Problem description: Pick out each line of the entries below that contains the word "dimensions". Only matches with the same capitalization count.

Element and text location data:
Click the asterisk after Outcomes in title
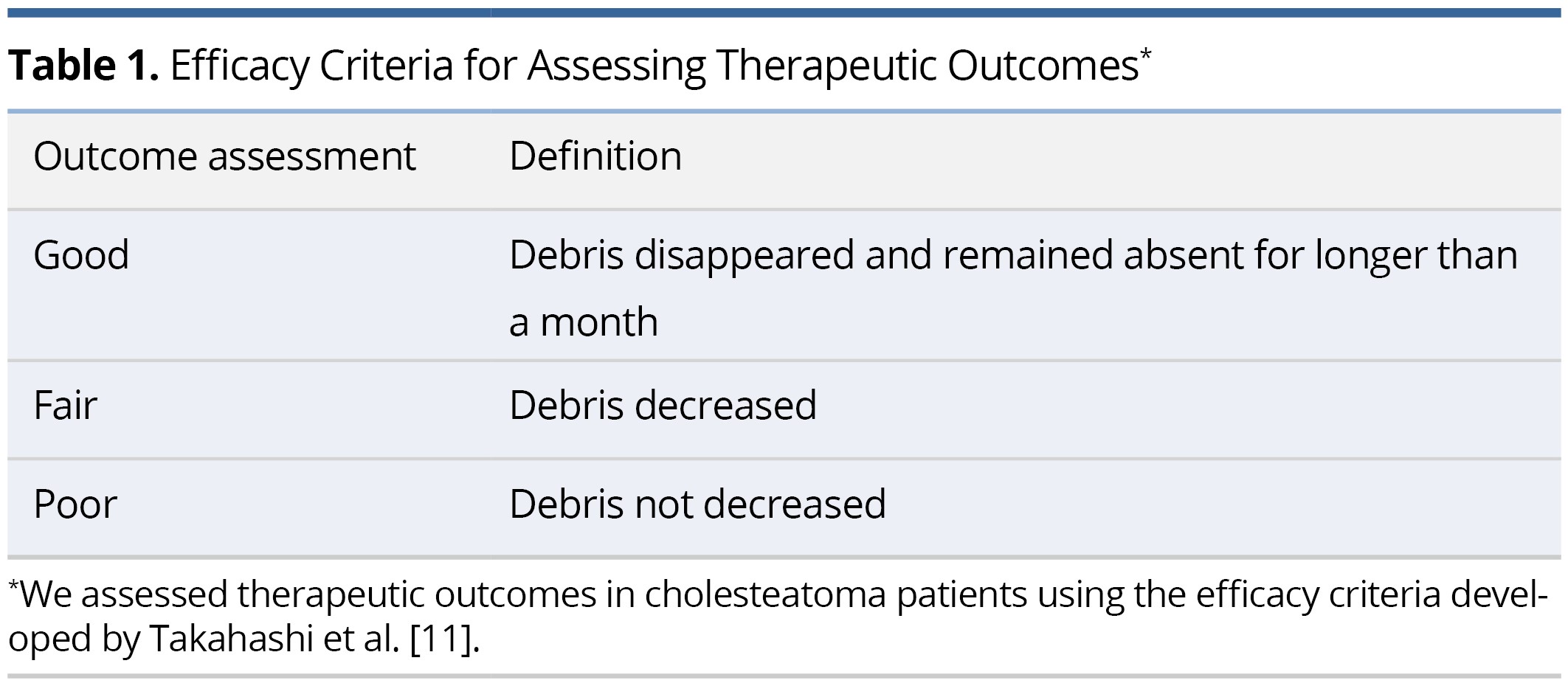Viewport: 1568px width, 683px height. click(1144, 54)
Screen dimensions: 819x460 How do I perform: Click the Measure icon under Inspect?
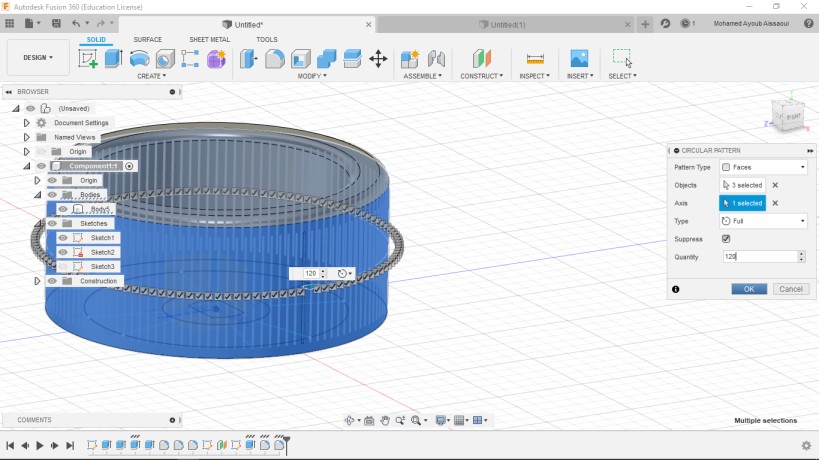[x=535, y=59]
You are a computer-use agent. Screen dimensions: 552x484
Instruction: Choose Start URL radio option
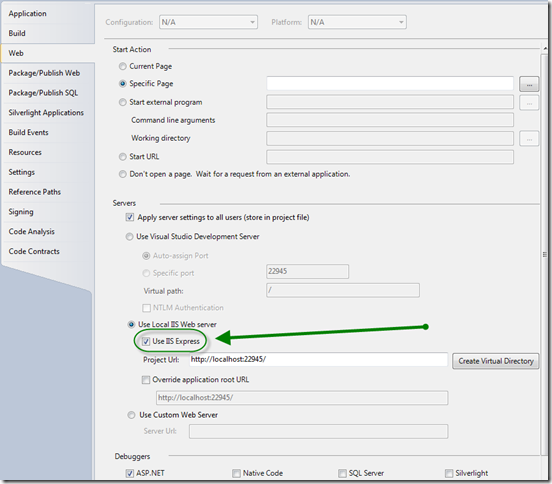(x=123, y=157)
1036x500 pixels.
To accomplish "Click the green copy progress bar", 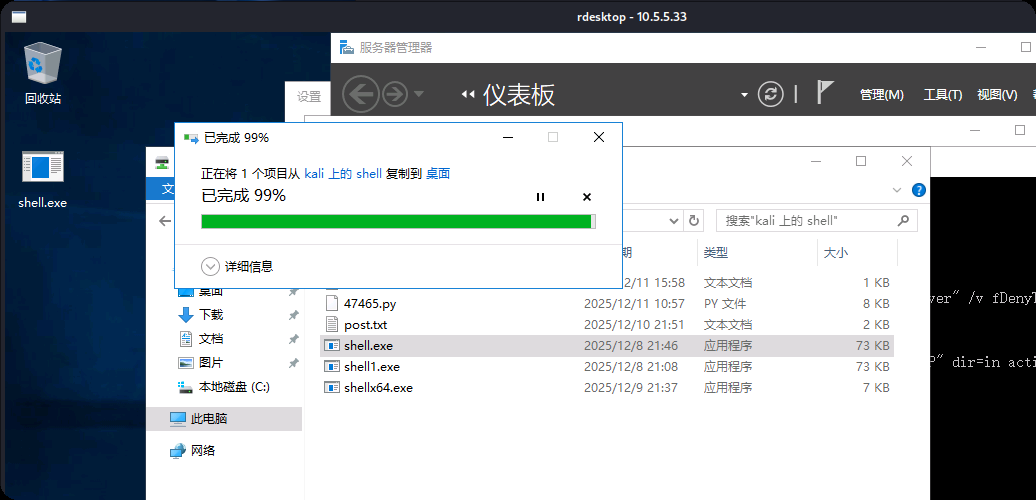I will (x=398, y=221).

Solution to this task:
Screen dimensions: 819x460 How do I perform: Click the Measure icon under Inspect?
You are a computer-use agent. Screen dimensions: 552x484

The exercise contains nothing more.